Dear Sir,
With much interest we read the report by Andrea Angheben and collaborators entitled “Reactivation of Chagas disease after a bone marrow transplant in Italy: first case report” published recently in Blood Transfusion1. This case report presents characteristics similar to those in most reports concerning Chagas disease and transplants in non-endemic areas, with the lack of initial suspicion often leading to a late diagnosis and fatal evolution2.
Given that Argentina is a country in which Chagas disease is endemic, donors and recipients have been tested for this disease from the beginning of the haematopoietic stem cell transplantation programmed in 1986. However, reactivation and transplantation are included in the context of “urbanisation” of Chagas disease due to the migration of people from rural areas to big cities, either within their own country or in other countries as we previously described3.
The post-transplant monitoring of the recipient has been standardised essentially by parasitological methods, the Strout method or biopsies of the damaged organ when the clinical manifestation of reactivation is an erythematous nodular dermatitis containing Trypanosoma cruzi amastigotes in the lesions.
More recently, polymerase chain reaction analysis has been proposed with the aim of detecting early reactivation and enabling prompt treatment. The reliability of these techniques and the success of preemptive therapy are able to keep the morbidity and mortality of transplant-related Chagas disease under control. Donors with positive serology donors are accepted only in exceptional circumstances4.
In Europe, recommendations for the management of Chagas disease in transplants have been published in Spain where, like Italy, the Latin America immigration rate is high and an important percentage of donors and recipients come from those areas. The American Society of Hematology has also published recommendations with a focus on the prior testing of candidates for transplants, and on the fact that the presence of positive serology is not a contraindication for recipients, while positive donors are not accepted3,5.
The Authors recommend that health systems of non-endemic areas and their staff, essentially clinicians and biochemists, include the evaluation of donors and recipients of haematopoietic stem cell transplantation, such as travellers who have been in areas in which the disease is endemic.
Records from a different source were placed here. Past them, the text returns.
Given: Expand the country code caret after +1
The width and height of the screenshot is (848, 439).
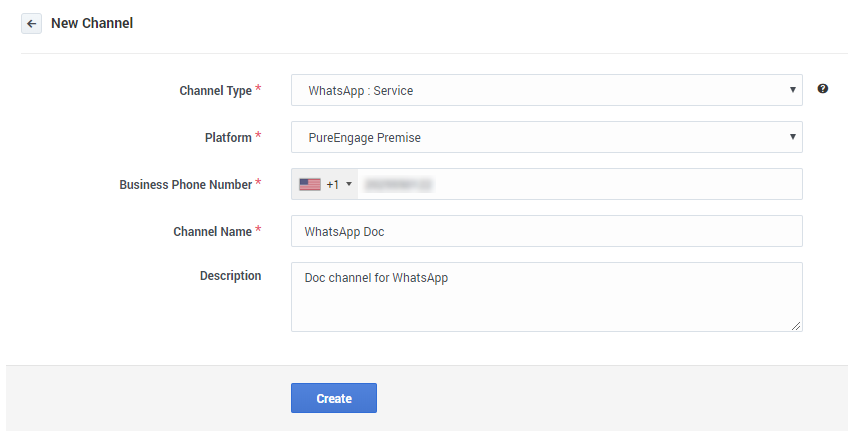Looking at the screenshot, I should click(349, 184).
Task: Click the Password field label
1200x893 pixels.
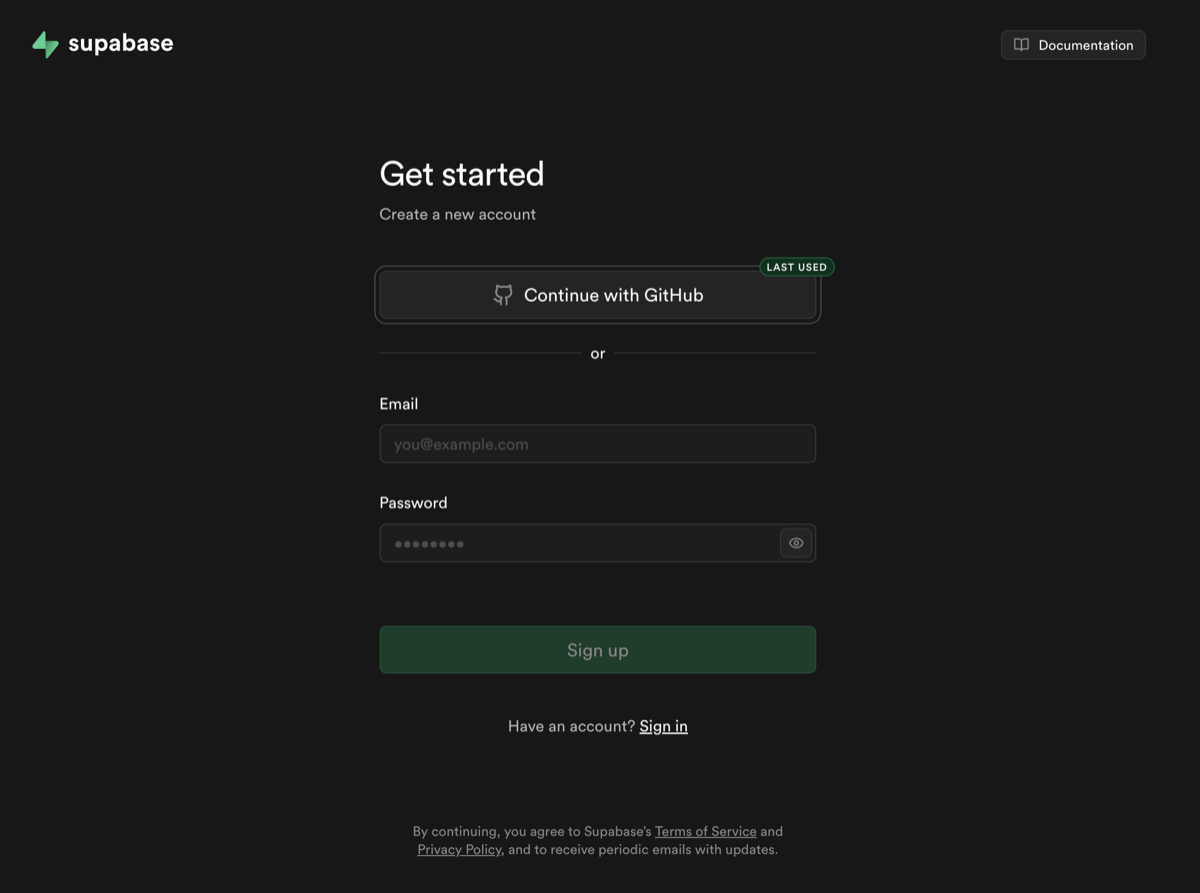Action: click(413, 503)
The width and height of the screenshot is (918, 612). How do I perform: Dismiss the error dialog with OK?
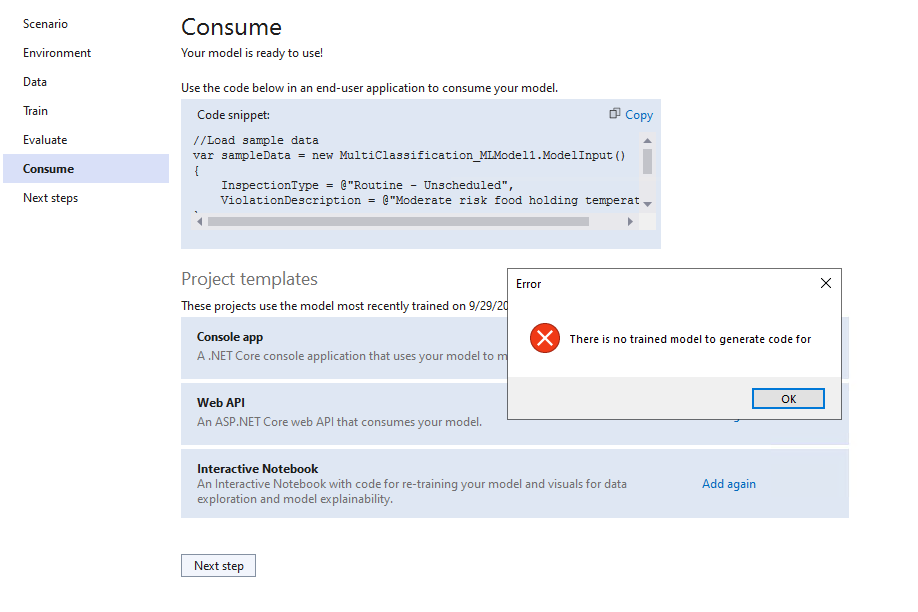point(787,398)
In conclusion, serological testing, through the two currently available methods, of both recipients and patients prior to transplantation and follow-up of haematopoietic stem cell transplant recipients through the Strout method and/or polymerase chain reaction enables early detection of reactivation of Chagas disease and application of effective treatment which leads to the patients’ recovery in most cases.
Footnotes
The Authors declare no conflicts of interest.